─── SOURCE DOCUMENT

Please contact Women's Aid and ask for their support.

Talk to the Samaritan's, abuse will flag up on their systems.

Please start a new thread of your own, there are so many ladies who can help you on here.
Take care x

Unexpectedlysinglemum · 26/05/2023 00:23

Galaxy56 · 19/02/2023 16:57

I was advised to put this post in the relationship section.

I guess I'm just looking to get things off my chest as I haven't got anyone I could tell. I don't know how to even say it and it's never ever happened before. We were both drunk when it happened. I was punched in the side of my head, I shouted at him and then ran upstairs, he chased me, tried to have sex with me and strangled me whilst doing so. The strangling really scared me, i couldn't breath and my vision went funny, I told him to stop and began lashing out to get him to stop and he did but for those few seconds or minutes I was really scared.

He has never been violent, sometimes he gets moody but he has never hit me or made me feel scared. When he woke up, I told him what happened and he said he didn't really remember and he was sorry and he began crying saying he feels disgusted in himself. He said it's not who he is as a person, I forgave him as it easier than getting upset and arguing. My throat and neck is sore but I'm scared to get checked out by a doctor as I don't want to admit what happened. I really don't want him to get in trouble as it's the first time this has ever happened. I guess I'm just messaging as I haven't been able to sleep due to thinking about it and I can feel myself getting anxious. I know what people will say but I'm just wondering has anyone been in a similar situation? He isnt a violent person, and we never really argue which is why I'm so shocked that this has even happened. I can't really process it all and just feel really down and stupid.

──────
─── DATA UNDER STUDY

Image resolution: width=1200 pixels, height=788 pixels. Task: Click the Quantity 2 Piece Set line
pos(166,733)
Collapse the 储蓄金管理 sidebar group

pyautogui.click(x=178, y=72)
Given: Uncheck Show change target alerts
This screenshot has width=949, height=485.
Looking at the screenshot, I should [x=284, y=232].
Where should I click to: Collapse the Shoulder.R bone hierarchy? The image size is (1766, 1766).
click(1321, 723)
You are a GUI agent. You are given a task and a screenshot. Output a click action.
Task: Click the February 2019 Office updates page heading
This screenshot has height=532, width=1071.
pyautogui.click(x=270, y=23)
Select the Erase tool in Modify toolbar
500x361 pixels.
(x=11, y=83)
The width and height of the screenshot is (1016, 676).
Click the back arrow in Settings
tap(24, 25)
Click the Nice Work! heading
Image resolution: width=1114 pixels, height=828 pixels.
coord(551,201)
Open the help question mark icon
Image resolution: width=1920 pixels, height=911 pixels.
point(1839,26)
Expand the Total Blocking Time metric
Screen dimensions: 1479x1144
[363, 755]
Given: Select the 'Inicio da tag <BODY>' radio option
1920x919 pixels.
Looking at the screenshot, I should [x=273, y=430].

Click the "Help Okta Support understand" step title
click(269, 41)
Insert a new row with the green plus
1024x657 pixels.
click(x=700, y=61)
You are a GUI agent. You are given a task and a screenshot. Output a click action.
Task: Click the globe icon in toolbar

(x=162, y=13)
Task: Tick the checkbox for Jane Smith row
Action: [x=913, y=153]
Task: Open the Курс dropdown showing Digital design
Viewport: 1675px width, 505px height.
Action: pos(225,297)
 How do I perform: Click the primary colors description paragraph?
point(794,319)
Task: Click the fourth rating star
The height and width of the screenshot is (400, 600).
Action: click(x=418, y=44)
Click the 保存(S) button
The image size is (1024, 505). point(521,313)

──────

■ TASKS FOR THIS EXERCISE ■
a – In the forum thread about a partner's violence, which group does the first line say to contact for support?
b – Continue the forum thread about a partner's violence from where it stops.

■ ANSWERS TO THE EXERCISE ■
a – Women's Aid.

b –
I think if you look at similar threads you will sadly see that this is textbook how these things start. Please contact refuge or woman's aid. You can also do a 'Claire's law' request to your local police station and they will tell you if he has a history of DV offenses if known to them. As mentioned before, men who strangle are at high risk of killing their partners. Before you leave, get advise about a safe way to leave, as the two weeks after leaving are when you're most likely to be murdered. Please watch 'killed by my boyfriend' on iPlayer

Hearti · 26/05/2023 01:16

It’s convenient he doesn’t remember! He could have killed you. Please be sensible. Get checked out by a medic and report to the police. Leave him.